There IS a difference between the 250 and HD package. I THOUGHT it was the channels listed on the website where they list the HD channels that you get when you add HD to your 250 package. I spoke w/CSR online and here's what she listed as of 6/3/2010 in the gold package:

A&E 9419 
TNT 9420 
HD THEATER 9421 
HDNET 9422 
ESPN 9424 
ESPN2 9425 
USA NETWORK 9431 
SYFY 9432 
DISNEY CHANNEL 9433 
ABC FAMILY 9434 
CNN 9436 
THE TRAVEL CHANNEL 9437 
THE WEATHER CHANNEL 9438 
CNBC 9439 
HOME & GARDEN 9461 
FOOD NETWORK 9462 
CARTOON NETWORK 9463 
PALLADIA 9469 
LIFETIME 9470 
COMEDY CENTRAL 9485 
DISCOVERY 9487 
THE LEARNING CHANNEL 9488 
HISTORY 9491 
COUTRY MUSIC TV 9493 
ESPN NEWS 9494 
TBS 9499 
SPIKE 9506 
GOLF CHANNEL 9473 
LIFETIME MOVIE NETWORK 9471 
ANIMAL PLANET 9489 
BRAVO 9492 
BIG TEN 9500 
COLLEGE SPORTS TV 9495 
DISNEY XD 9449 
WGN AMERICA 9446 
NFL NETWORK 9426 
TNT 9420 
FOX SPORTS NORTH 5436 
SPORTSOUTH 5437 
COMCAST SPORTS NETWORK 5435 
NEW ENGLAND SPORTS NET 5434 
SPORTSTIME OHIO5431 
FOX SPORTS DETROIT 5430 
FOX SPORTS PITTSBURGH 5428 
FOX SPORTS CINCINNATTI 5427 
FOX SPORTS NORTHWEST 5426 
FOX SPORTS OHIO 5425 
COMCAST SPORTS NET MID ATLANTIC 5424 
FOX SPORTS FLORIDA 5423 
SUN SPORTS 5422 
COX SPORTS TV NEW ORLEANS 5421 
FOX SPORTS SOUTH 5420 
FOX SPORTS SOUTHWEST 5416 
FOX SPORTS MIDWEST 5418 
FOX SPORTS ARIZONA 5415 
FOX SPORTS ROCKY MOUNTAIN 5414 
FOX SPORTS PRIME TICKET 5411 
ALTITUDE SPORTS & ENTERTAINMENT 5410 
COMCAST SPORTSNET CALIFORNIA 5409 
FSN FLORIDA 423 
ENCORE 9505 
THE SCIENCE CHANNEL 9490 
VERSUS 9466 
PLANET GREEN 9457 
HALLMARK MOVIE CHANNEL 9444 
TENNIS CHANNEL 9442 
NATIONAL GEOGRAPHIC CHANNEL 9429 
SPORTSNET NEW YORK 5438 
SPORTSOUTH 5437


----------



## coldsteel (Mar 29, 2007)

OK, you need to remove most of those Fox Sports and Comcast channels (5400s), you'd only get the 1-4 in your area, not all of them. Gotta love unthinking copy/paste...


----------



## garys (Nov 4, 2005)

You do get al the rsn's if you order the Multi-sports pack as well, you just won't see much (if anything) as most games will be blacked out.


----------



## coldsteel (Mar 29, 2007)

garys said:


> You do get al the rsn's if you order the Multi-sports pack as well, you just won't see much (if anything) as most games will be blacked out.

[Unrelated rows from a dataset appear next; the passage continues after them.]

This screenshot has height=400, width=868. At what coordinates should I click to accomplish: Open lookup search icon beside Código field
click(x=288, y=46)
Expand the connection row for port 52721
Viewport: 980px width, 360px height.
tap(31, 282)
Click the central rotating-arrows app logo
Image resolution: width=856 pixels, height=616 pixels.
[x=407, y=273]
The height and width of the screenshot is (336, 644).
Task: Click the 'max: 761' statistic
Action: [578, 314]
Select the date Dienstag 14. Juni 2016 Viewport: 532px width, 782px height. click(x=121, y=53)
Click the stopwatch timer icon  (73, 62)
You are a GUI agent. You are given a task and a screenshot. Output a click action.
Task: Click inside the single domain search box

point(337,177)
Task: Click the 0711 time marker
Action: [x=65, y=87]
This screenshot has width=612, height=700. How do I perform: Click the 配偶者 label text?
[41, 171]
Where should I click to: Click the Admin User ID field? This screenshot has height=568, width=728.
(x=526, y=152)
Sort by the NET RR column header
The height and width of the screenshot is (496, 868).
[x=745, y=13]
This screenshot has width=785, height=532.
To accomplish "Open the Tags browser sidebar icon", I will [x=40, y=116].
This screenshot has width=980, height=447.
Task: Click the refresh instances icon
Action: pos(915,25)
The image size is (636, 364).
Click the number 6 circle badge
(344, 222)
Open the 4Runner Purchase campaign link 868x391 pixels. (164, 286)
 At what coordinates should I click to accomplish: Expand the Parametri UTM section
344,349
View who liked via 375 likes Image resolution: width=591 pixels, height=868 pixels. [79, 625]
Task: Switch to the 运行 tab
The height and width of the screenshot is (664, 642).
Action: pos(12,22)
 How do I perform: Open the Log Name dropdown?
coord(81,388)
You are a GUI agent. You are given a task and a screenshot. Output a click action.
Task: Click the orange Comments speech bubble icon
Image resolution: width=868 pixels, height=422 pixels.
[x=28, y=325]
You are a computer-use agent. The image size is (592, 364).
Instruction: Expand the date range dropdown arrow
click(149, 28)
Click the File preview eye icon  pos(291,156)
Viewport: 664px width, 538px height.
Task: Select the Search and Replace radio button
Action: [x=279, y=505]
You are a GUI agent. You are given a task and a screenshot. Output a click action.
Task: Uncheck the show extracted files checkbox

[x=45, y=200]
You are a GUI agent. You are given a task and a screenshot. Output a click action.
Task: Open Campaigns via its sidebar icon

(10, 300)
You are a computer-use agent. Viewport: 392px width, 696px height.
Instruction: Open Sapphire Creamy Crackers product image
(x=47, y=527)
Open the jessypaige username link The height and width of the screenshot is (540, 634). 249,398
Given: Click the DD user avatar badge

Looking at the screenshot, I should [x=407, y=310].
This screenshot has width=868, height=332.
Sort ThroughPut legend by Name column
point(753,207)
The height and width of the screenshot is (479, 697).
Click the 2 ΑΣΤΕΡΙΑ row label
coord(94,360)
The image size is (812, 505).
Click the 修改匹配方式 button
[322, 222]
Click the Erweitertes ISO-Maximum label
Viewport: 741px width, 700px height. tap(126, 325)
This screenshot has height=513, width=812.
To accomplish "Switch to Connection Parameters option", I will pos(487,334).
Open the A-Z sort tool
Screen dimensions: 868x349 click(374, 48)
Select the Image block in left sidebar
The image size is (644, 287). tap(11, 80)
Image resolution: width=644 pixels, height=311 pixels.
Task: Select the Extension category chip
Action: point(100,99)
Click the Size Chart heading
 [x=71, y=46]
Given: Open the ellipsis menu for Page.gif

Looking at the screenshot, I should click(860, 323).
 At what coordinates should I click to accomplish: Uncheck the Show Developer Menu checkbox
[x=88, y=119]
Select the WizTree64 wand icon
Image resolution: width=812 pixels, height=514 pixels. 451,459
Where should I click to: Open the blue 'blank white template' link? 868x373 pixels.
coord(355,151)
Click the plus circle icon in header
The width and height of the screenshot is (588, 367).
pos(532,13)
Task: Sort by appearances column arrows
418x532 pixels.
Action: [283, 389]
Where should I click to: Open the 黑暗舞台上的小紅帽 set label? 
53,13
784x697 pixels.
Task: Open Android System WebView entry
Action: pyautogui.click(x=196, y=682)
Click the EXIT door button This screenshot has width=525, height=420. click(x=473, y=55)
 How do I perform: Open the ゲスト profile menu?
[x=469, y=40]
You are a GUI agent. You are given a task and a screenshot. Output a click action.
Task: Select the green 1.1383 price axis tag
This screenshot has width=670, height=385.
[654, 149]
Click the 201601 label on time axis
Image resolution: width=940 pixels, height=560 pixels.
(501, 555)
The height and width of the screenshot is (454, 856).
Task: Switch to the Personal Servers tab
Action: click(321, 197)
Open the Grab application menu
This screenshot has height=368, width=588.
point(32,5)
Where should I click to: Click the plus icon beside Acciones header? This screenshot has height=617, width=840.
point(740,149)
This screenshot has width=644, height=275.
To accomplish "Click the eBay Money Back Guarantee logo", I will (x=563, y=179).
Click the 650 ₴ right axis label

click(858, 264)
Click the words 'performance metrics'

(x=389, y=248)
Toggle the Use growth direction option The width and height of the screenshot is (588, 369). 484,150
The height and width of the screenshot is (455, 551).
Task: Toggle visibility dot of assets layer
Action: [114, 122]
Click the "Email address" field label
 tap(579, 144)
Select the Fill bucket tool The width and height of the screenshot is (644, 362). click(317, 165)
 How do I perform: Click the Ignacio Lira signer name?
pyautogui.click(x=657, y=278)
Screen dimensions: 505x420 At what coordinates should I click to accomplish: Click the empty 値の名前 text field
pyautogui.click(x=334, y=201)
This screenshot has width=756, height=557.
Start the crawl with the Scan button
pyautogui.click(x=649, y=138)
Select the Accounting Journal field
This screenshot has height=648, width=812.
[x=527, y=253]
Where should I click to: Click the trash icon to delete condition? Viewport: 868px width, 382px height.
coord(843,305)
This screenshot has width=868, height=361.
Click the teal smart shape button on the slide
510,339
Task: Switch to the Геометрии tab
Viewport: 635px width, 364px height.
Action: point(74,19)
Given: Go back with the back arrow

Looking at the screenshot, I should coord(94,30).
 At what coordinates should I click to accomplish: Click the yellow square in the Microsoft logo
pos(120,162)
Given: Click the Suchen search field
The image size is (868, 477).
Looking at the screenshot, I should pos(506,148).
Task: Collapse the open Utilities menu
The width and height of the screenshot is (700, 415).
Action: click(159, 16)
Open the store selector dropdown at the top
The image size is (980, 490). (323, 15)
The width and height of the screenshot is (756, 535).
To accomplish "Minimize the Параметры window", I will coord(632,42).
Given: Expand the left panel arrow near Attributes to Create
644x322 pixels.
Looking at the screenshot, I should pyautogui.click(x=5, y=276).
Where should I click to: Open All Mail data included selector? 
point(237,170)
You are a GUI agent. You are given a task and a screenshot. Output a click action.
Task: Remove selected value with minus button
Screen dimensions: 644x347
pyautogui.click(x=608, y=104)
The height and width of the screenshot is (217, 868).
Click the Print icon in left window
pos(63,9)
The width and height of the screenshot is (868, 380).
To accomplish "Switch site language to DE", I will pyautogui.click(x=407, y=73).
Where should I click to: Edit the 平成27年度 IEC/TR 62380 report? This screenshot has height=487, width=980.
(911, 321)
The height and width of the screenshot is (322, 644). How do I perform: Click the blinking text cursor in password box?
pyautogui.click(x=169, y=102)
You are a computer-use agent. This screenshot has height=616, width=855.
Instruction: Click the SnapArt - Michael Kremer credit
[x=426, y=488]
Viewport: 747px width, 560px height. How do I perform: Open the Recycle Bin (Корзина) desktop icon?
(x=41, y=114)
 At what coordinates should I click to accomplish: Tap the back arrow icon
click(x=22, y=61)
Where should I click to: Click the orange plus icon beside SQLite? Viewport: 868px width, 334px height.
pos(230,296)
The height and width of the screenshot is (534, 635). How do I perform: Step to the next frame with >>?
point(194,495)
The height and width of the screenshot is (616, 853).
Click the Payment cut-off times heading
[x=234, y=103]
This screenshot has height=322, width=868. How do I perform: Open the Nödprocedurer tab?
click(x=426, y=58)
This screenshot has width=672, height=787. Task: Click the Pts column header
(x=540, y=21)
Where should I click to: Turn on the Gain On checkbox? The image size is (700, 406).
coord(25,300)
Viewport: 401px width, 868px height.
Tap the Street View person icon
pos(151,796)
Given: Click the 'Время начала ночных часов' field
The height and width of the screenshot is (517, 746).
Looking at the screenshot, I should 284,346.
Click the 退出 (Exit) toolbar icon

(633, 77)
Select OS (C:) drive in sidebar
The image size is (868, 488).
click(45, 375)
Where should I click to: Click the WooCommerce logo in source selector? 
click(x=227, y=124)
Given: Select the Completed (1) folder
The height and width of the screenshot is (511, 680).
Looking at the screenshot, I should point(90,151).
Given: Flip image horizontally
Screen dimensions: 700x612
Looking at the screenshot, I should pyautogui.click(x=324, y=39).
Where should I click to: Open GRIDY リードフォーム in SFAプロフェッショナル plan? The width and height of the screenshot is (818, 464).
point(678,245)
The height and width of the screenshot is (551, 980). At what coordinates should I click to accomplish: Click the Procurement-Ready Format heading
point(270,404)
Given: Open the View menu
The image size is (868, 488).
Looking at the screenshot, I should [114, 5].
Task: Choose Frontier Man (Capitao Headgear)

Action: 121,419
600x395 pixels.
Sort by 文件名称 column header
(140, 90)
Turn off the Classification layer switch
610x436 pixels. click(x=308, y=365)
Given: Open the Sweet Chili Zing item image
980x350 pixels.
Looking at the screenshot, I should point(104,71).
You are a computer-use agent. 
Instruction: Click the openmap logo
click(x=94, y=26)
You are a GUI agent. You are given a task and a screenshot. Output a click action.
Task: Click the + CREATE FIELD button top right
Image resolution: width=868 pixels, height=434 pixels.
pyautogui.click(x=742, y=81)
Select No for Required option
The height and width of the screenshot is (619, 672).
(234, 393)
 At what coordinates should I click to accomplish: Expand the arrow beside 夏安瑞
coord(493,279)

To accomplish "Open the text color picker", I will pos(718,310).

Correct, but they're not all included in the Dish America Gold as standard.


----------



## BarryG (Jun 25, 2006)

And hasn't Palladia and HD Theatre been taken out and moved into the $10 extra Platinum package?


----------



## tedb3rd (Feb 2, 2006)

I just copied the list directly from the transcript I had with a CSR online. I could tell she was copying it from somewhere because it came in three 'chunks'... The only thing I did was remove the CSR's name and cleaned up the formatting a little... But that's the list I was given on 6/3. Guess we can take off some Disney channels too..(or do they get the SD version of that too :lol

Palladia?--Yes, it's been moved...unless you reference the official website. It's still in the 'basic' HD add-on packages. I guess the receivers out there are just as confused/mixed up as the website. My neighbor signed up for HD for life last week (after they messed up and tried to charge her $10/month... the old pricing scheme when HD add on and Ultimate were combined). When the billing part was corrected, she still had palladia, HD Theater, and a FEW of the other (now) platinum package.


----------



## James Long (Apr 17, 2003)

New subscribers who do not accept the terms of "Free HD for Life" the cost is $10 per month but they do get HD Theater, Paladia, and Epix1 and Epix2.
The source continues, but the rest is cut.